3. Empirical Checkerboard Copula with known margins

The empirical checkerboard copula with known margins is a model for copula that uses priori information on a multidimensional margins to condition a checkerboard construction on the rest of the copula. This vignette describes the model in the first section, and then discuss current implementation in the second section

Empirical checkerboard copula with known margins

Preliminary notations

First of all, for a certain dimension of the data at hand $d$ and a certain checkerboard parameter $m$ , let’s consider the ensemble of multi-indexes $\mathcal{I} = \{\mathbf{i} = (i_1,..,i_d) \subset \{1,...,m \}^d\}$ which indexes the boxes :

$B_{\mathbf{i}} = \left]\frac{\mathbf{i}-1}{m},\frac{\mathbf{i}}{m}\right]$

partitioning the space $\mathbb{I}^d = [0,1]^d$ . Denote the set of thoose boxes by $\mathcal{B}_\mathcal{I} = \left\{B_{\mathbf{i}}, \mathbf{i} \in \mathcal{I}\right\}$ . Furthermore, let’s choose $p$ dimensions that would be assigned to a known copula, by setting : $J \subset \{1,...,d\}, |J| = p$ and let’s define proper projections for the boxes :

$B^J_{\mathbf{i}} = \{ \mathbf{x} \in [0,1]^p, x_j \in \left]\frac{i_j-1}{m},\frac{i_j}{m}\right] \forall j \in J \}$

$B^{-J}_{\mathbf{i}} = \{\mathbf{x} \in [0,1]^p, x_j \in \left]\frac{i_j-1}{m},\frac{i_j}{m}\right] \forall j \notin J \}$

such that $B_{\mathbf{i}} = B^J_{\mathbf{i}} \times B^{-J}_{\mathbf{i}}$ for all $\mathbf{i} \in \mathcal{I}$ . The tensor product is here understood taking dimensions of $\mathbb{I}^d = [0,1]^d$ in the right order such that $B^J_{\mathbf{i}}$ dimensions end up in place of dimensions indexed by $J$ . Think of dimensions as re-ordered such that $J = \{1,...,p\}$ .

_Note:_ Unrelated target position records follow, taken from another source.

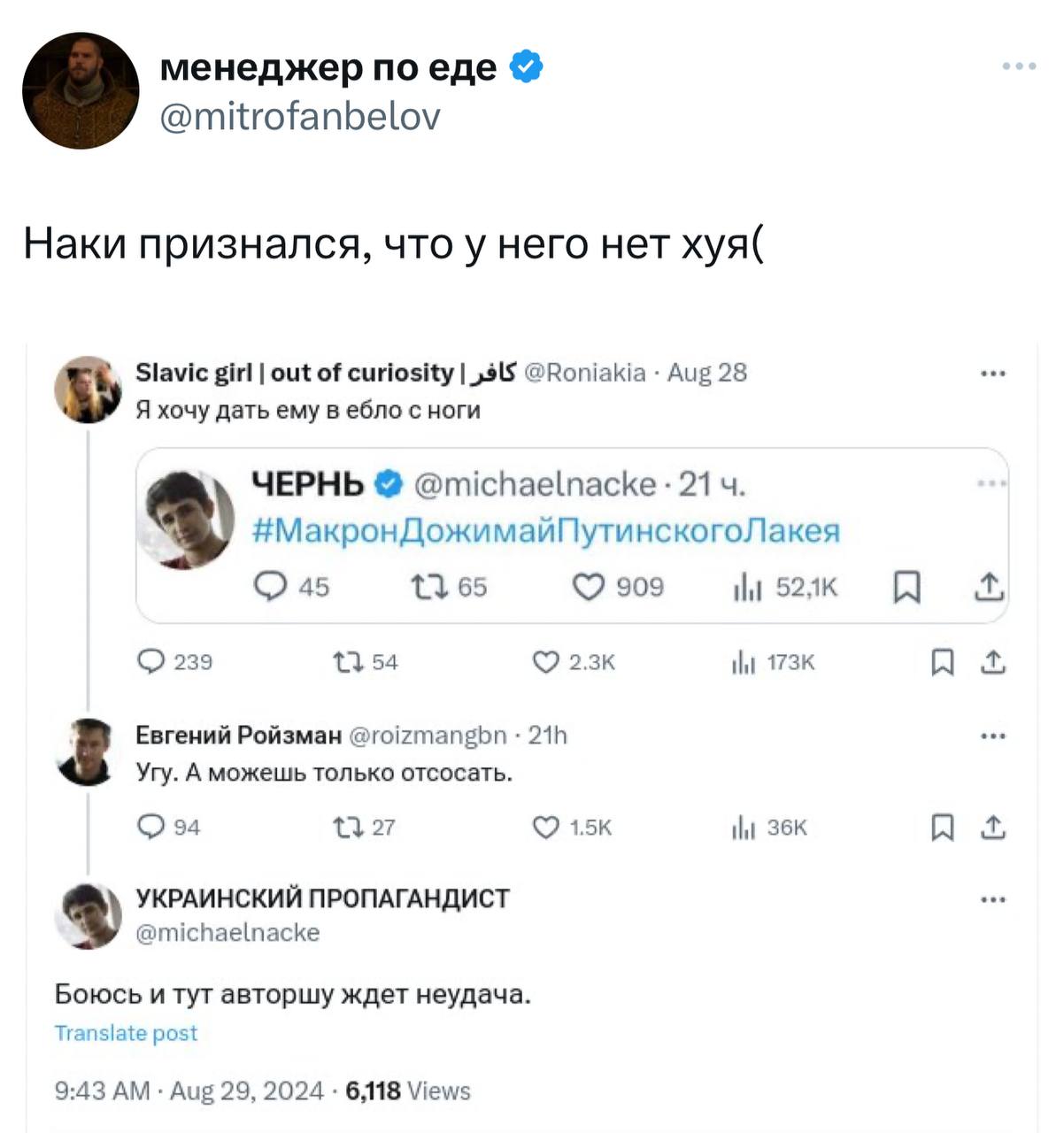Reply to Ройзман's tweet with 94 comments

pos(152,827)
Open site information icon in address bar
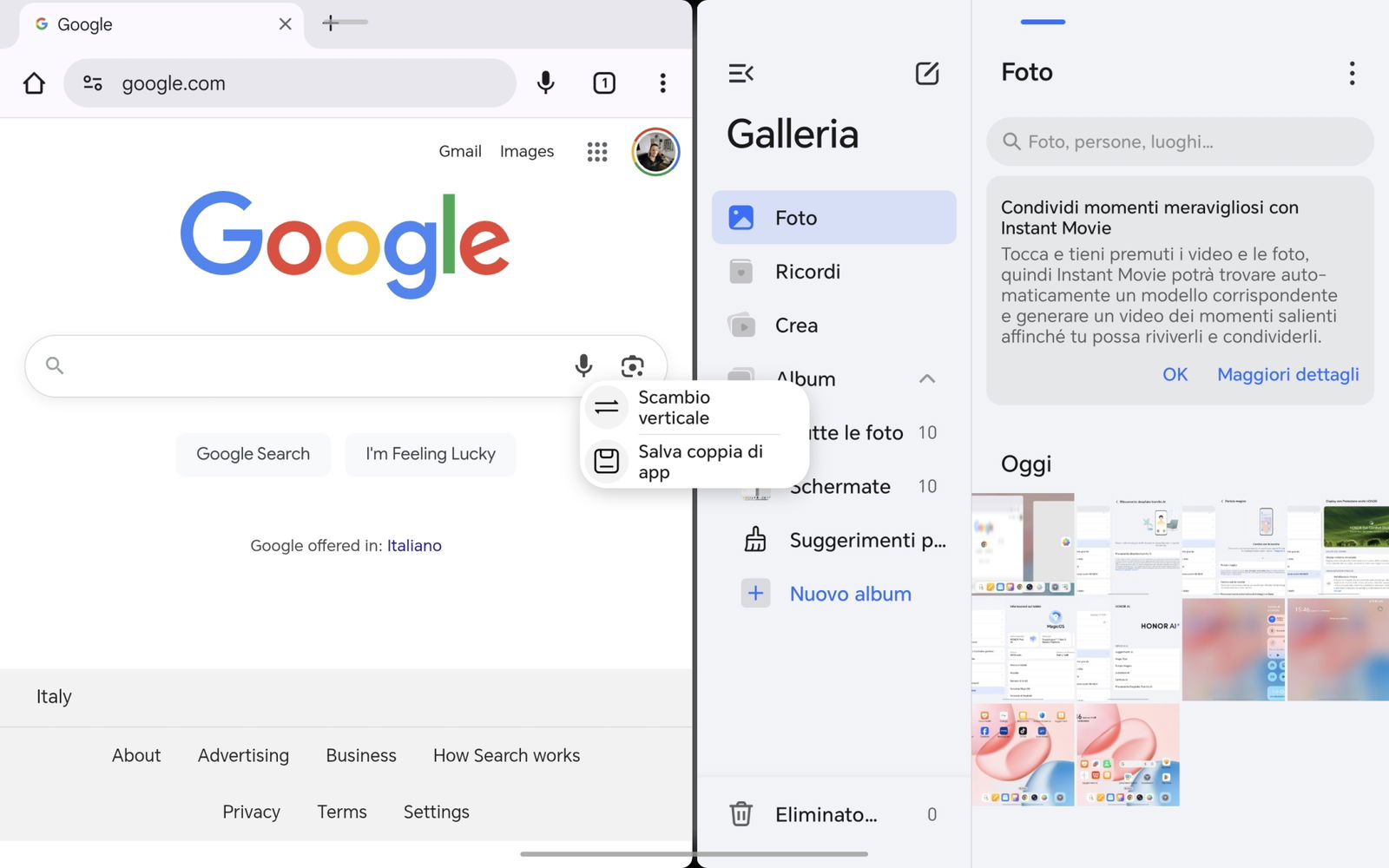The width and height of the screenshot is (1389, 868). tap(93, 83)
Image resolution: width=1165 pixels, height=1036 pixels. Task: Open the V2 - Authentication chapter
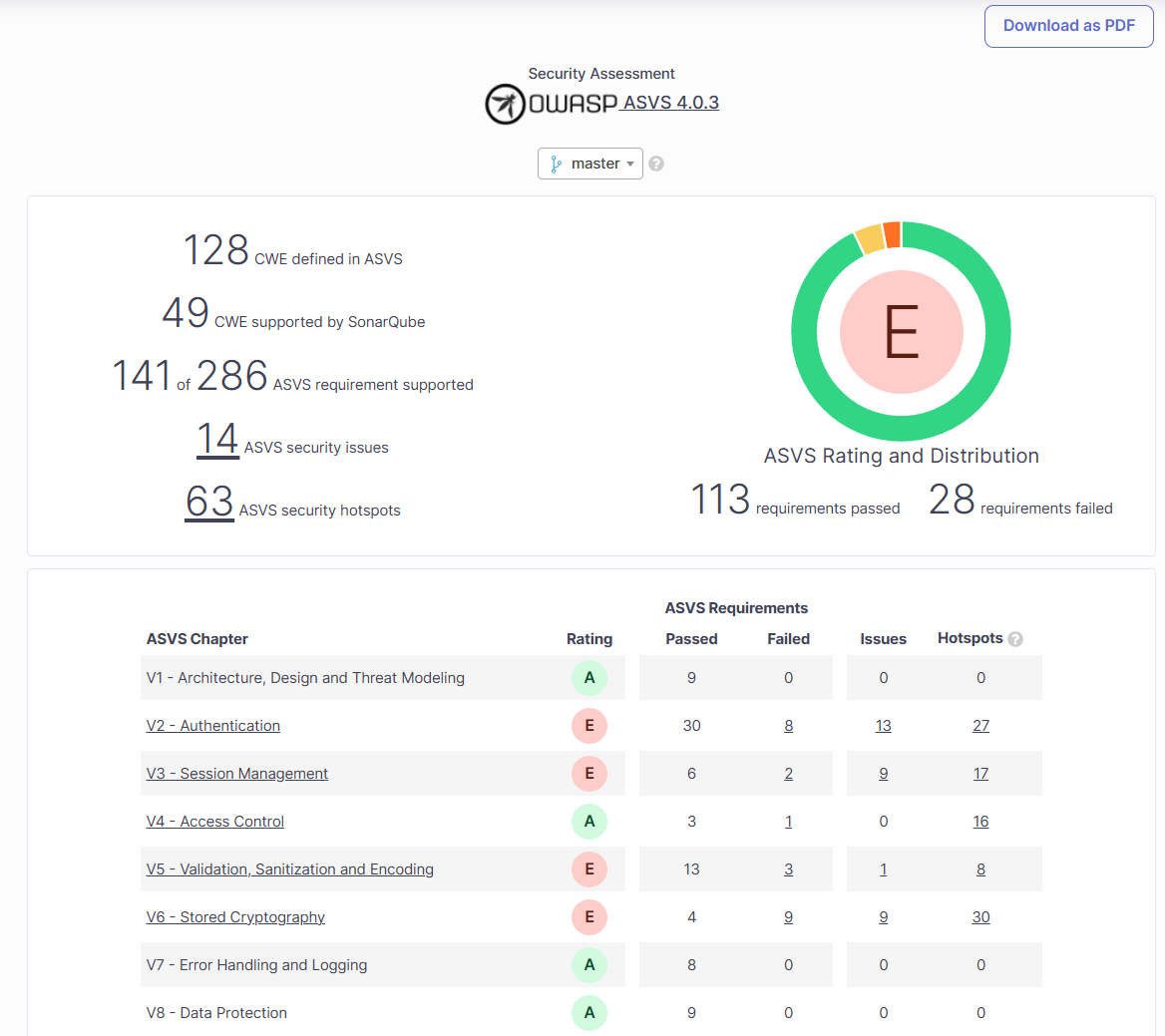tap(213, 726)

Let now $\lambda$ be the dimension-unspecified Lebesgue measure on any power of $\mathbb{R}$ , that is :

$\forall d \in \mathbb{N}, \forall \mathbf{x},\mathbf{y} \in \mathbb{R}^p, \lambda(\left[\mathbf{x},\mathbf{y}\right]) = \prod\limits_{p=1}^{d} (y_i - x_i)$

Let furthermore $\mu^J$ be a copula measure of dimension $p$ , corresponding to the known multivariate margin associated to marginals in $J$ . Let also $\mu$ and $\hat{\mu}$ be dimension-unspecific version of the true copula measure of the sample at hand and (respectively) the classical Deheuvels empirical copula, that is :

For $n$ i.i.d observation of the copula of dimension $d$ , let $\forall i \in \{1,...,d\}, \, R_i^1,...,R_i^d$ be the marginal ranks for the variable $i$ .
$\forall \mathbf{x} \in \mathcal{I}^d, \text{ let } \hat{\mu}([0,x]) = \frac{1}{n} \sum\limits_{k=1}^n \mathbb{1}_{R_1^k\le x_1,...,R_d^k\le x_d}$

We are now ready to define the empirical checkerboard copula with known margins.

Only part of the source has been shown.